Please rewrite everything from the row containing "Image resolution: width=572" down to the last row as a two-column CSV with the headers input and output. Each request goes on its own line, with its text and answer each in one quoted field, line breaks replaced by spaces, and no pictures.

==========

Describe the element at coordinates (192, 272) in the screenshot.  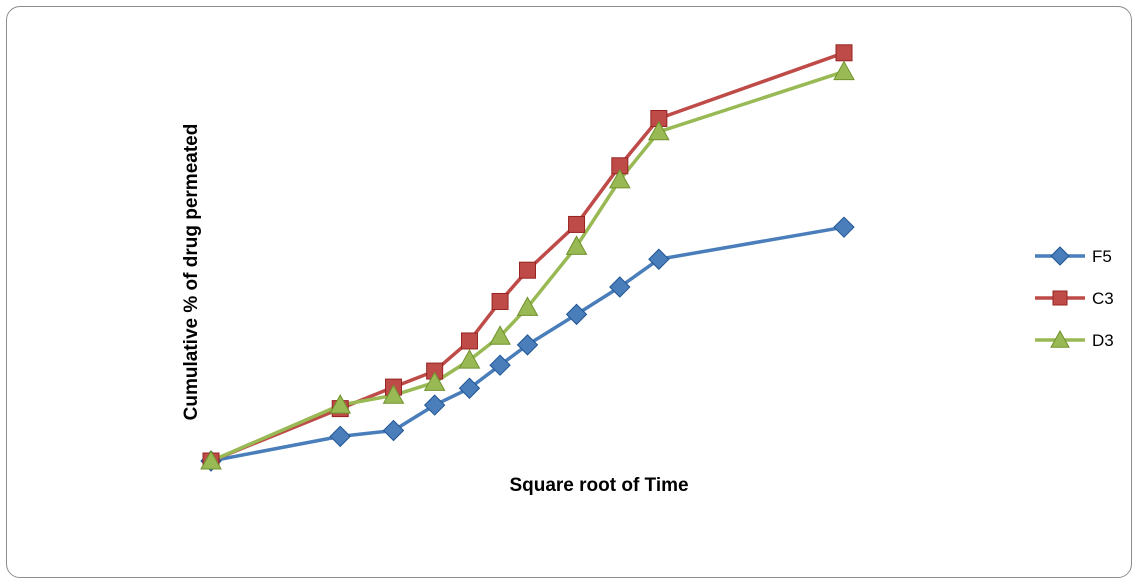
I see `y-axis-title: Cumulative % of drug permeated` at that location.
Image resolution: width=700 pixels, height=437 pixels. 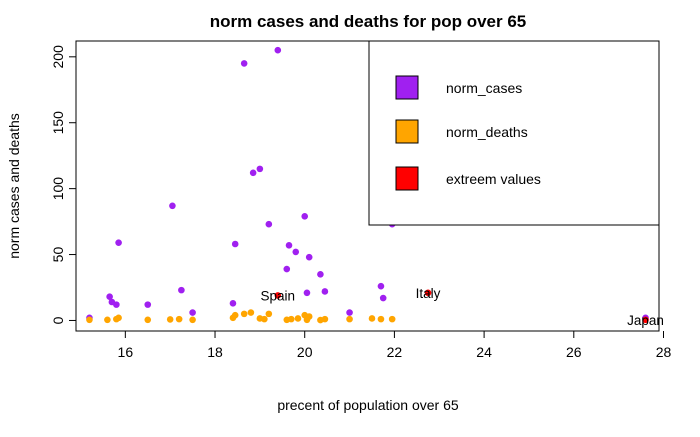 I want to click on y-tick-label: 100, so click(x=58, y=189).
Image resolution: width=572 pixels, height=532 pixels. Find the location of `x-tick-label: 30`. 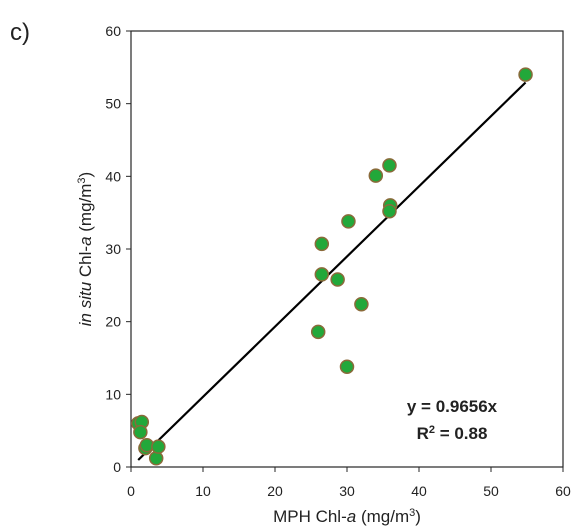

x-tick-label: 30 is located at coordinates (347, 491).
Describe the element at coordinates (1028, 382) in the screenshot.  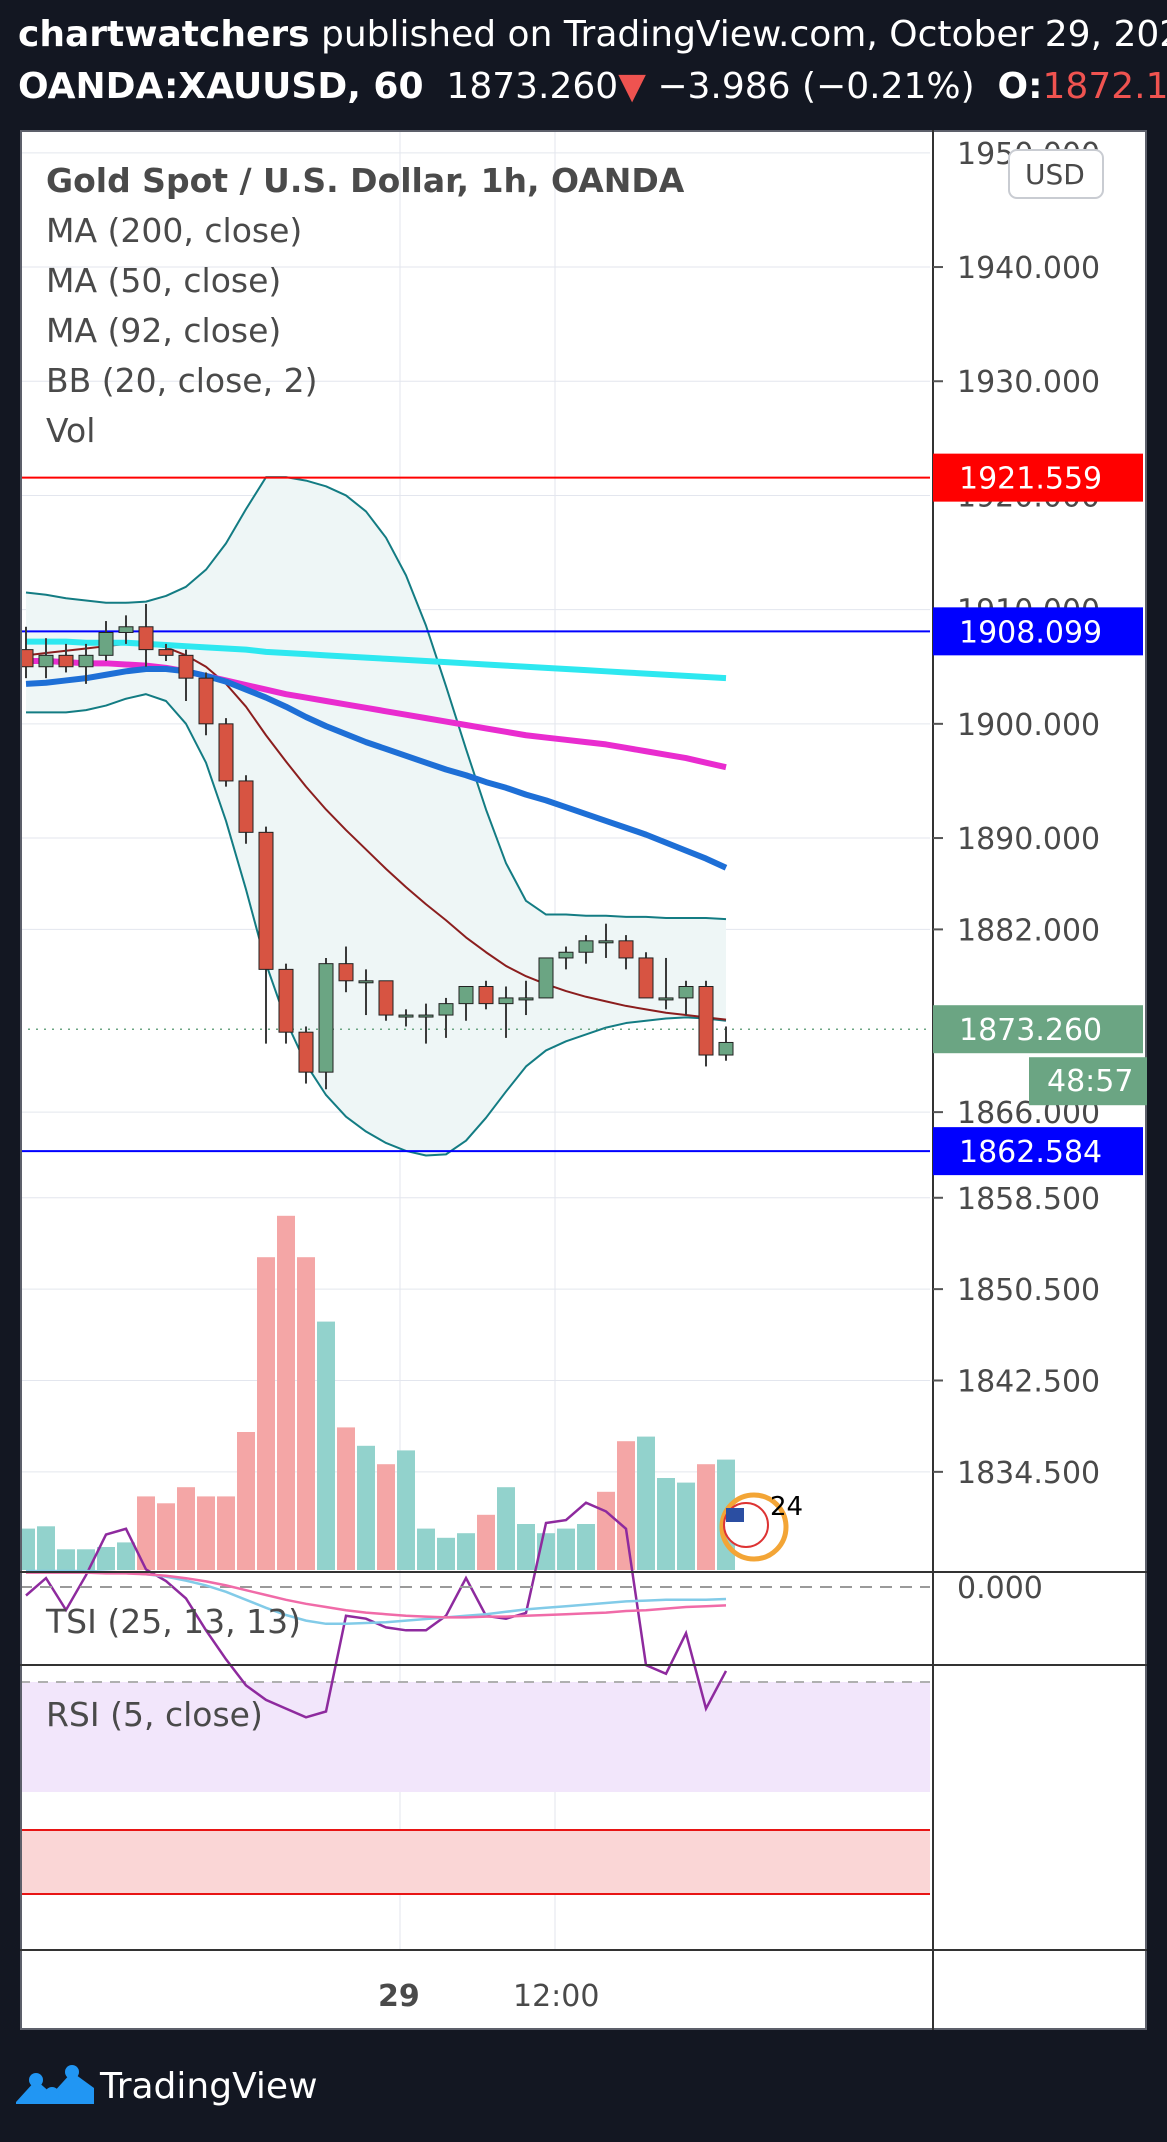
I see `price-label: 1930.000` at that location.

==========

__RESPONSE__
input,output
"Image resolution: width=572 pixels, height=532 pixels. Find the location of `x-tick-label: 30`.","x-tick-label: 30 is located at coordinates (347, 491)."
"Describe the element at coordinates (1028, 382) in the screenshot.","I see `price-label: 1930.000` at that location."